> _INSTRUCTION_:
Rewrite the material from the line that contains "You are a GUI" through the line that contains "tap(1217, 701)", replacing "screenshot" with "screen image" and leaving everything else unchanged.

> _PROVIDED DATA_:
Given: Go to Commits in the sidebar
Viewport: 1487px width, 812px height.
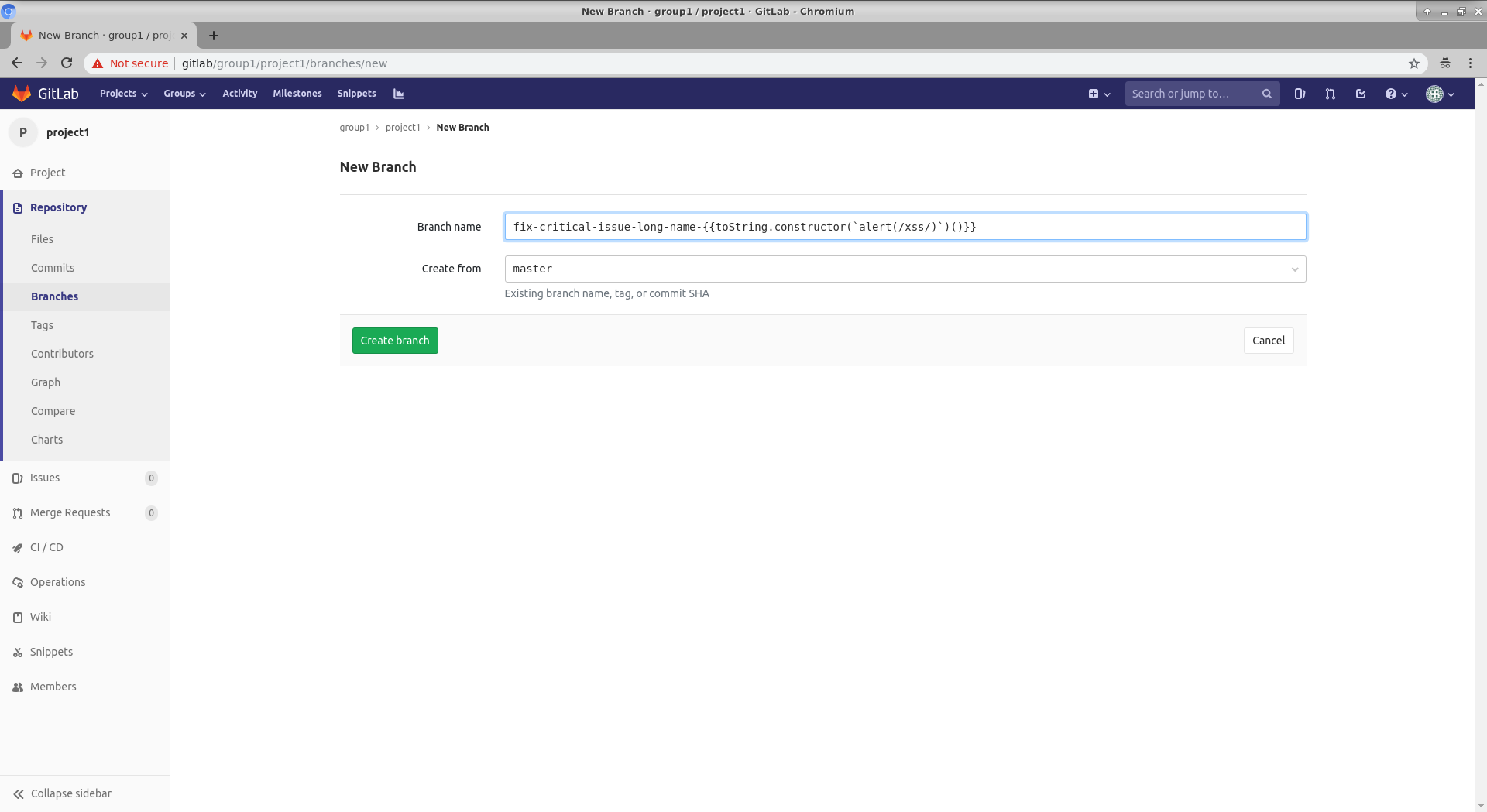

---

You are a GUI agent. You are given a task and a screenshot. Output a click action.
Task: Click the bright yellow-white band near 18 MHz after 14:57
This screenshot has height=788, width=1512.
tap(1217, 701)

> _CORRECT OUTPUT_:
You are a GUI agent. You are given a task and a screen image. Output a click action.
Task: Click the bright yellow-white band near 18 MHz after 14:57
This screen image has height=788, width=1512.
tap(1217, 701)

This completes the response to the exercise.